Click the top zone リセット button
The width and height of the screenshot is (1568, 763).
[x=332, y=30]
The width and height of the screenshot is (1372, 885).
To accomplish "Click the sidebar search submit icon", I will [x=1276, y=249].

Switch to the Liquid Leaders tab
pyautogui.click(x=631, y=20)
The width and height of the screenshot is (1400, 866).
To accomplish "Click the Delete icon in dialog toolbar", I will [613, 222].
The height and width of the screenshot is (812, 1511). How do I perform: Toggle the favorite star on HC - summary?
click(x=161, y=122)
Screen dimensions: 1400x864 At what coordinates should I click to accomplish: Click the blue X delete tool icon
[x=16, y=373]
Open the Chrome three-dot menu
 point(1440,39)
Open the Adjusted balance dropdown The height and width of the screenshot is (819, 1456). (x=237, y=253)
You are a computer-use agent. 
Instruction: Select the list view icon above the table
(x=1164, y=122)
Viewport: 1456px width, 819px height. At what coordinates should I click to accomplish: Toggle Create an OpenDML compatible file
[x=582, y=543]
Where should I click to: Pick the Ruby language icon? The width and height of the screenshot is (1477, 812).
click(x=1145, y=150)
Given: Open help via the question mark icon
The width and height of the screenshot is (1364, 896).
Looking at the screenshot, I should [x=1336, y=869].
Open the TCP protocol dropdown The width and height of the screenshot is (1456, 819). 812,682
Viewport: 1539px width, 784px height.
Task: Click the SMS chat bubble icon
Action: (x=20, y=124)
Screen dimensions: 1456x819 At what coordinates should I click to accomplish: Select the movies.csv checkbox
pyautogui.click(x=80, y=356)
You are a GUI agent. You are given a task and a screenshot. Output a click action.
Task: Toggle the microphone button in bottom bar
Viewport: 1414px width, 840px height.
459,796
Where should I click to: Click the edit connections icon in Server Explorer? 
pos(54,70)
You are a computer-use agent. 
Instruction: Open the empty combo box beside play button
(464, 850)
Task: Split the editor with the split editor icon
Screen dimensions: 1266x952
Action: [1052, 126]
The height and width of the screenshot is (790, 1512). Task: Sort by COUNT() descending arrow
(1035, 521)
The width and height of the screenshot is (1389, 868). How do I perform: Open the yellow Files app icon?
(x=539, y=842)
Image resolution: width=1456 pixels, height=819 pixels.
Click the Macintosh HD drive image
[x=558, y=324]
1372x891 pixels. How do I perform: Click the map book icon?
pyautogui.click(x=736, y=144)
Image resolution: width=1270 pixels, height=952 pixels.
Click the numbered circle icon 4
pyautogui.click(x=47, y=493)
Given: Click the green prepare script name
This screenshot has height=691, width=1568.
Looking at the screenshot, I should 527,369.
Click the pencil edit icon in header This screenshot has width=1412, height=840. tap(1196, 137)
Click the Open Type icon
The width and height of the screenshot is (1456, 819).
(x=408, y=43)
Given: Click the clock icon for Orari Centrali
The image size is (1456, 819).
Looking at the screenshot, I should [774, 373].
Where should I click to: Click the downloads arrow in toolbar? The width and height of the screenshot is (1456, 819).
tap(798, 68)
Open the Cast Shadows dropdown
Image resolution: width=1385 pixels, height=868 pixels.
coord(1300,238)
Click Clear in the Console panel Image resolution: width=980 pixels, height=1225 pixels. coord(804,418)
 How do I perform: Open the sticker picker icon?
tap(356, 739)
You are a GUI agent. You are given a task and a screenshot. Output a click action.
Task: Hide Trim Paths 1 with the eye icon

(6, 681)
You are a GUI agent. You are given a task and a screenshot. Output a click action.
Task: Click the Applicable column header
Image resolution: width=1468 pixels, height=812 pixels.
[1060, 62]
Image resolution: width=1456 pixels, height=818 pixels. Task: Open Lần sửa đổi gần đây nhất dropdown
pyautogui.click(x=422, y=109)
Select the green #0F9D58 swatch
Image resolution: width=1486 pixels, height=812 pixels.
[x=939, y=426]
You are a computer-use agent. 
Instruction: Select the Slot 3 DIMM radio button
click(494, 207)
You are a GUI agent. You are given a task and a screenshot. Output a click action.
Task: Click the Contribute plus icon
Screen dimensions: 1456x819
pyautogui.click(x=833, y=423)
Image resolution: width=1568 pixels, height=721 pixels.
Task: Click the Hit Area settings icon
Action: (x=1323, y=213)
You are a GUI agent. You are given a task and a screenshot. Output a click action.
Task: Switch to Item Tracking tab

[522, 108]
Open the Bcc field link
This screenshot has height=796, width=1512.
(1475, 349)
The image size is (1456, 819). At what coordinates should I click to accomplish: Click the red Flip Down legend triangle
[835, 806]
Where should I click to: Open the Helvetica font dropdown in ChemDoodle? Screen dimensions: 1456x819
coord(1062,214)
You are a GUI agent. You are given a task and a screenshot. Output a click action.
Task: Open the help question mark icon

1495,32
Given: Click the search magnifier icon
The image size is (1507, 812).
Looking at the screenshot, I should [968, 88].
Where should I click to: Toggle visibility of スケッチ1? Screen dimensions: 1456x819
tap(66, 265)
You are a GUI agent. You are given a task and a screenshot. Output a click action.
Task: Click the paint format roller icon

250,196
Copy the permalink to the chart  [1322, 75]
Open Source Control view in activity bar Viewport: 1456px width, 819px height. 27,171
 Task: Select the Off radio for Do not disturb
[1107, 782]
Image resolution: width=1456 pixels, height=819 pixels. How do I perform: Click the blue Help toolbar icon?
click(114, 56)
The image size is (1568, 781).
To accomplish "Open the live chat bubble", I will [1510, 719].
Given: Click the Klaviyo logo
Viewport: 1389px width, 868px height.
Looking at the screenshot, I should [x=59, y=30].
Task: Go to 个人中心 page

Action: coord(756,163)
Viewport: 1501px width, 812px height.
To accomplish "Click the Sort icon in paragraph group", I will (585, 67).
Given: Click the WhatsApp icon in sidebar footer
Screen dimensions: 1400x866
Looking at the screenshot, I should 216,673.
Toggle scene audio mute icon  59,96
-*-
** Aim of the task **
The required answer is the run of lines above, starting at the line with "The width and height of the screenshot is (1364, 896)." and ending at the line with "Image resolution: width=1270", reproduced exactly with both ends.

** Written solution **
The width and height of the screenshot is (1364, 896).
Looking at the screenshot, I should [x=1336, y=869].
Open the TCP protocol dropdown The width and height of the screenshot is (1456, 819). 812,682
Viewport: 1539px width, 784px height.
Task: Click the SMS chat bubble icon
Action: (x=20, y=124)
Screen dimensions: 1456x819 At what coordinates should I click to accomplish: Select the movies.csv checkbox
pyautogui.click(x=80, y=356)
You are a GUI agent. You are given a task and a screenshot. Output a click action.
Task: Toggle the microphone button in bottom bar
Viewport: 1414px width, 840px height.
459,796
Where should I click to: Click the edit connections icon in Server Explorer? 
pos(54,70)
You are a computer-use agent. 
Instruction: Open the empty combo box beside play button
(464, 850)
Task: Split the editor with the split editor icon
Screen dimensions: 1266x952
Action: [1052, 126]
The height and width of the screenshot is (790, 1512). Task: Sort by COUNT() descending arrow
(1035, 521)
The width and height of the screenshot is (1389, 868). How do I perform: Open the yellow Files app icon?
(x=539, y=842)
Image resolution: width=1456 pixels, height=819 pixels.
Click the Macintosh HD drive image
[x=558, y=324]
1372x891 pixels. How do I perform: Click the map book icon?
pyautogui.click(x=736, y=144)
Image resolution: width=1270 pixels, height=952 pixels.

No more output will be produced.